Allocate cannot combine (cross-tabulate) variables. However, you can use filters to only retrieve statistics related to geographic areas that have the qualities (variables) of interest to you. Read on for a step-by-step explanation.
Example: "What do people aged 65 or older spend, on average, on cellular services per year in Kitchener?"
If you wanted to answer the above question, you'd need to combine (cross-tabulate) two different variables: age 65+ and expenditure on cellular services.
Your first attempt at achieving this might be to create an output by selecting the census subdivision of Kitchener, the Age 65+ from the Canadian Attribute for age/population, and the Spending Attribute, cellular services. You'd end up with a table with this information:
|Location||Population Aged 65+||Expenditure on Cell Services (Hhld/yr)|
However, this does not mean that the 27 084 people aged 65+ in Kitchener spend an average of $697 on cellular services.
It means that there are 27 084 people aged 65+ in Kitchener, and that the average household expenditure in Kitchener for all households (whether or not the contain people aged 65+) is $697.
So how can you combine variables?
First, you'll need to understand the capabilities with filtering - what can be filtered, and what can't?
Statistics within a geographic area, like a census subdivision (e.g. Kitchener) cannot be filtered to only display information on households within it that possess the desired attributes (variables). The census subdivision is a unit and the statistics associated with it cannot be altered. You can only filter from your report entire geographic areas that do not have households with the desired variables in sufficient amount.
So, even if you're only really interested in statistics for Kitchener as a whole, in order to filter out areas of Kitchener that don't have the types of people or households you're interested it (or not enough of them), you'll have to select a smaller set of geographic areas within Kitchener (e.g. postal codes), filter out the less desirable ones, and then summarize the remaining, more desirable postal codes to get a statistic for Kitchener as a whole.
Put in another way: rather than selecting the census subdivision of Kitchener (1 unit), you select all the postal codes within the census subdivision of Kitchener (5659 units). Then you can filter out undesirable 'units' and be left with a list of postal codes that do have the variables of interest to you. Summing or averaging the filtered results will give you a better representation of the target group (in this case, those aged 65 who spend money on cellular services).
1. On the Pick Geography tab, select all postal code groups in the geographic area of interest.
2. On the Pick Geography tab, create a filter by clicking File, then Filter Selection, then New Filter.
3. Design your filter. You can simply click a variable to add it to the filter, in which case, you are requesting to view only postal codes that contain people or households with that variable attribute.
However, you will find it more helpful to filter to postal codes containing a certain threshold number or percentage of people/households with the desired variable. To choose a sensible threshold, you may wish to run a separate Output to find out the average statistic for a variable in the city.
For example, after running a separate Output, you could discover that people aged 65 or older make up 11.85% of the Kitchener population as a whole.
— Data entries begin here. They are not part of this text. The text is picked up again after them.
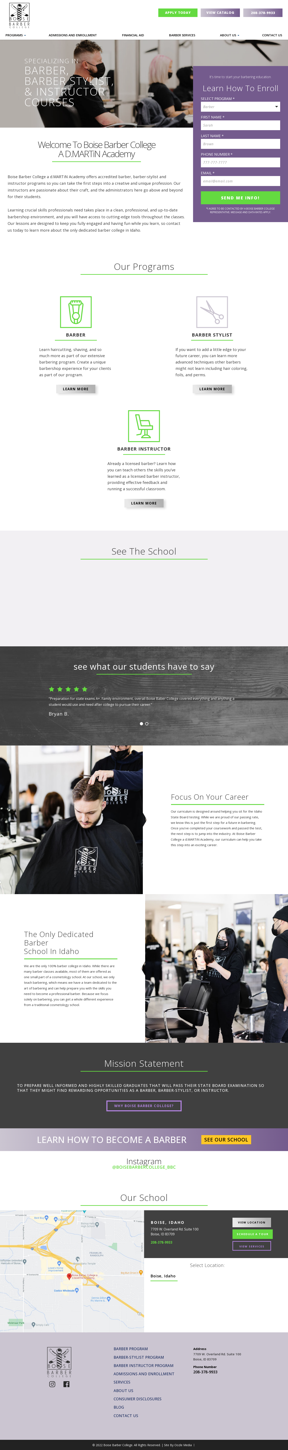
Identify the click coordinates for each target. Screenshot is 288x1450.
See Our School (226, 1139)
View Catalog (220, 12)
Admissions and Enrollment (73, 35)
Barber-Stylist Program (139, 1357)
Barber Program (131, 1348)
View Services (251, 1246)
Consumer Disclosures (137, 1398)
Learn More (76, 389)
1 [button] (141, 723)
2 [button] (146, 723)
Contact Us (272, 35)
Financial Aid (133, 35)
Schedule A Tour (253, 1234)
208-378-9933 (162, 1242)
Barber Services (182, 35)
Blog (119, 1407)
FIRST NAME (212, 117)
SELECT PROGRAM (218, 98)
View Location (252, 1222)
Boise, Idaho (163, 1275)
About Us (228, 35)
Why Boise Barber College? (144, 1105)
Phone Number (216, 154)
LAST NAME (212, 135)
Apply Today (178, 12)
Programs (14, 35)
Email (207, 173)
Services (122, 1382)
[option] (144, 700)
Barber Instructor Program (144, 1365)
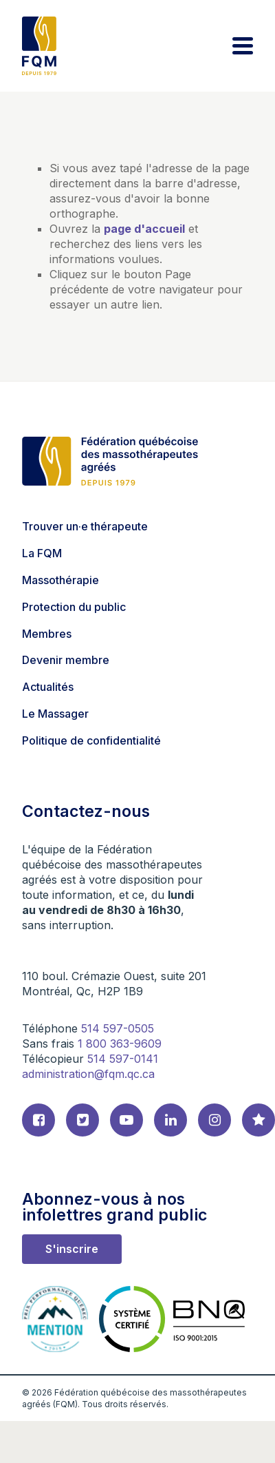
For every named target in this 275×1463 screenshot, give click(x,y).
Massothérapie (60, 580)
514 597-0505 (117, 1028)
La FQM (42, 553)
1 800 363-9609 (120, 1043)
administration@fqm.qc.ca (88, 1074)
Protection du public (74, 607)
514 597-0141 (122, 1059)
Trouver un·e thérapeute (85, 526)
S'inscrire (71, 1249)
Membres (47, 634)
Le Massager (55, 713)
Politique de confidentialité (91, 740)
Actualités (48, 687)
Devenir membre (65, 660)
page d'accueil (144, 229)
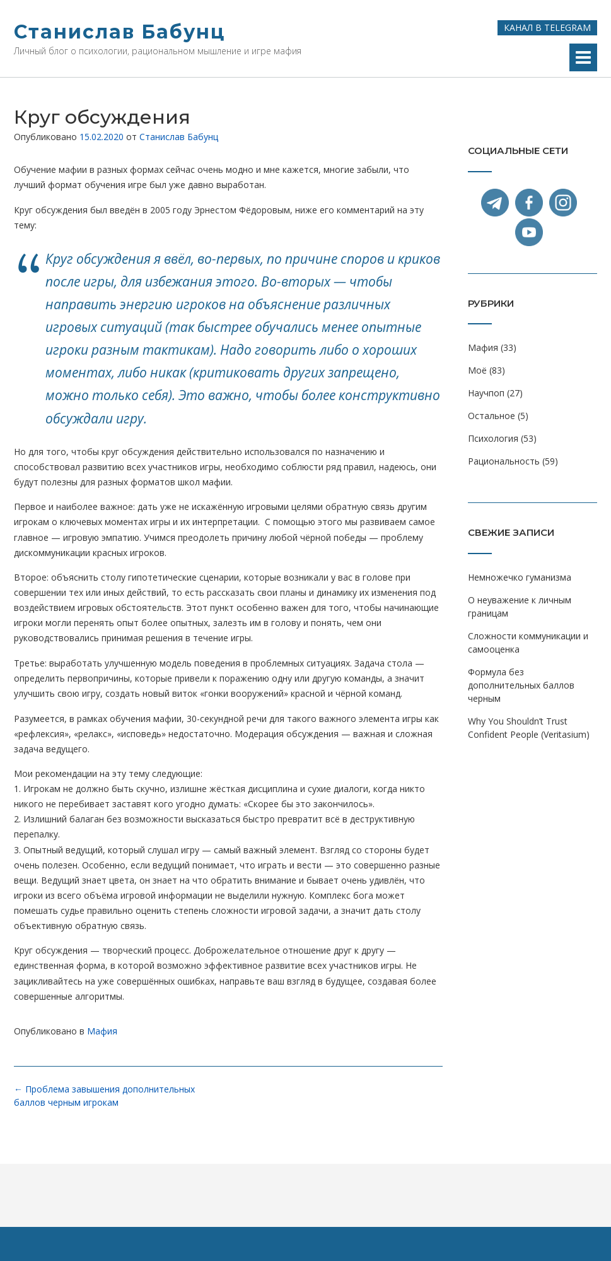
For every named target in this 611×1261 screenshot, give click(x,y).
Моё (477, 370)
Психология (493, 438)
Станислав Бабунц (119, 32)
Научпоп (486, 393)
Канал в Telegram (547, 27)
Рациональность (504, 461)
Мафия (102, 1031)
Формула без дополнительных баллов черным (521, 685)
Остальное (491, 416)
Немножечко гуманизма (519, 577)
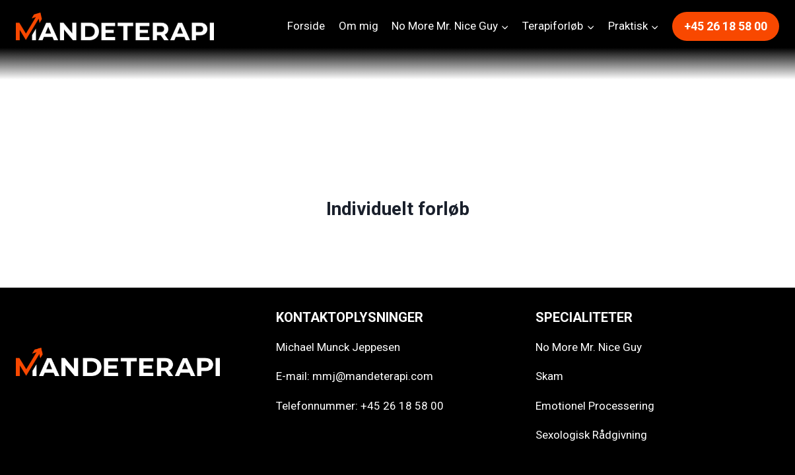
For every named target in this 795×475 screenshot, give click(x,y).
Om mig (358, 25)
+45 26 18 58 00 (725, 26)
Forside (306, 25)
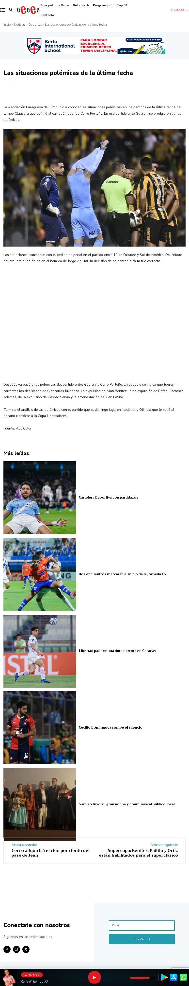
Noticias (19, 24)
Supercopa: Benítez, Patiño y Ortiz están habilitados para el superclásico (138, 853)
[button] (11, 10)
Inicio (7, 24)
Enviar (142, 938)
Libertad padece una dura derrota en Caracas (117, 651)
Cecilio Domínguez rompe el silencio (110, 728)
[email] (142, 925)
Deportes (35, 24)
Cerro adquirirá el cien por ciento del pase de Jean (51, 853)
So you would certainly want to filter out postal codes that contain a lower-than-average percentage of those people. You might even go so far as to filter to postal codes containing 25% or higher populations of age 65 or over. You can choose.
To add "greater than" or "less than" criteria to your filter, use the Operators tab of the Create Filter Formula dialog box:
4. Click OK. Your filter is added and postal codes are automatically removed from your Pick Geography selections based on the filter. In this example, we've filtered the 5659 postal codes in all of Kitchener to just 552 postal codes which have higher than average (25% or more) populations aged 65 or older.
Now that we've filtered to more relevant geographic areas in Kitchener, we can create an Output with our other variable of interest: expenditure on cellular services.
First, set up the Output on the Output tab (3rd tab). Choose "Create Output as Summary if you only want a statistic for all of Kitchener. This averages the results for each postal code. Because your'e lumping the 552 postal codes into a single summary geography, you can use the Report Output Mode because you're not exceeding the 25 Geography limit for the Report output mode.
If you want to see the variation between all 552 postal codes, don't checkmark this box, and use the File Output Mode. (You would do this if you wanted to find out which specific postal codes had the highest average expenditure).
The resulting report provides the following statistic (note: the table below has been re-formatted and titled from the original Output):
|Average Cellular Services Expenditure (per household, per year)||$634|
As you can see, the average for the postal codes with a higher percentage of people aged 65+ is a little lower than the average for all of Kitchener ($697). This is a more accurate representation, but of course, isn't a perfect representation.
Ultimately, the original question,
"What do people aged 65 or older spend, on average, on cellular services per year in Kitchener?"
cannot be answered as is. However, a similar statistic can be generated:
In Kitchener, postal codes consisting of a high percentage (25% or more) of people aged 65 or older, on average, spend $634 per household per year.